SQL 之 查询操作重复记录

时间:2023-03-09 22:42:01
SQL 之 查询操作重复记录

  有时,我们的数据表中会存在一些冗余数据,这就要求我们查询并操作这些冗余数据。

一、查询表中重复记录

  例如,查找重复记录是根据单个字段(peopleId)来判断

SELECT * FROM Tpeople
WHERE peopleId IN ( SELECT peopleId FROM Tpeople GROUP BY peopleId HAVING COUNT(peopleId) > 1)

二、删除表中多余的重复记录

  例如,重复记录是根据单个字段(peopleId)来判断,只保留最先增加的记录,下面是保留ID最小的记录

DELETE FROM Tpeople
WHERE peopleName IN ( SELECT peopleName FROM Tpeople GROUP BY peopleName HAVING COUNT(peopleName)>1)
AND peopleId NOT IN ( SELECT MIN(peopleId) FROM Tpeople GROUP BY peopleName HAVING COUNT(peopleName)>1)

三、查找表中多余的重复记录(多个字段)
  A,DB2中可以如下查询

SELECT * FROM vitae TA
WHERE (TA.peopleId, TA.seq) IN ( SELECT peopleId,seq FROM vitae TB GROUP BY peopleId,seq HAVING COUNT(*) > 1)

  B,SQLServer如下查询

SELECT * FROM vitae TA
WHERE EXISTS ( SELECT * FROM vitae TB WHERE TB.peopleId=TA.peopleId AND TB.seq =TA.seq GROUP BY peopleId,seq HAVING COUNT(1) > 1)

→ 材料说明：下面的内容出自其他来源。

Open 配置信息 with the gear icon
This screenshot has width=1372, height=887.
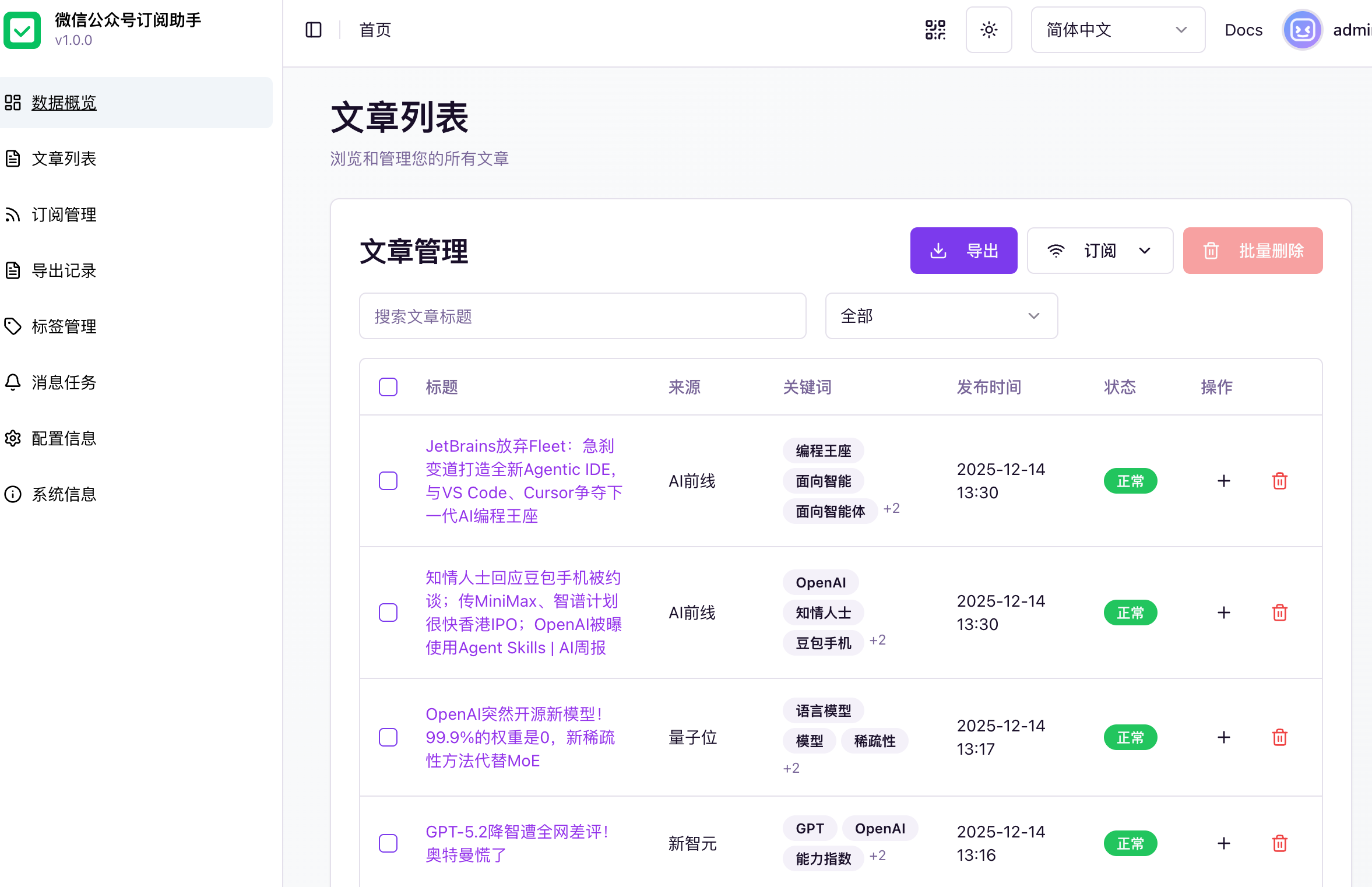[13, 438]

四、删除表中多余的重复记录(多个字段),只留有最先插入的记录

  A,DB2中可以如下删除

DELETE FROM vitae TA
WHERE (TA.peopleId,TA.seq) IN (SELECT peopleId,seq FROM vitae TB GROUP BY peopleId,seq HAVING COUNT(1) > 1)
AND rowid NOT IN ( SELECT MIN(rowid) FROM vitae TC GROUP BY peopleId,seq HAVING COUNT(1)>1)

  B,SQLServer中如下删除

DELETE FROM vitae TA
WHERE EXISTS ( SELECT * FROM vitae TB WHERE TB.peopleId=TA.peopleId AND TB.seq =TA.seq GROUP BY peopleId,seq HAVING COUNT(1) > 1)
AND rowid NOT IN ( SELECT MIN(rowid) FROM vitae TC GROUP BY peopleId,seq HAVING COUNT(1)>1)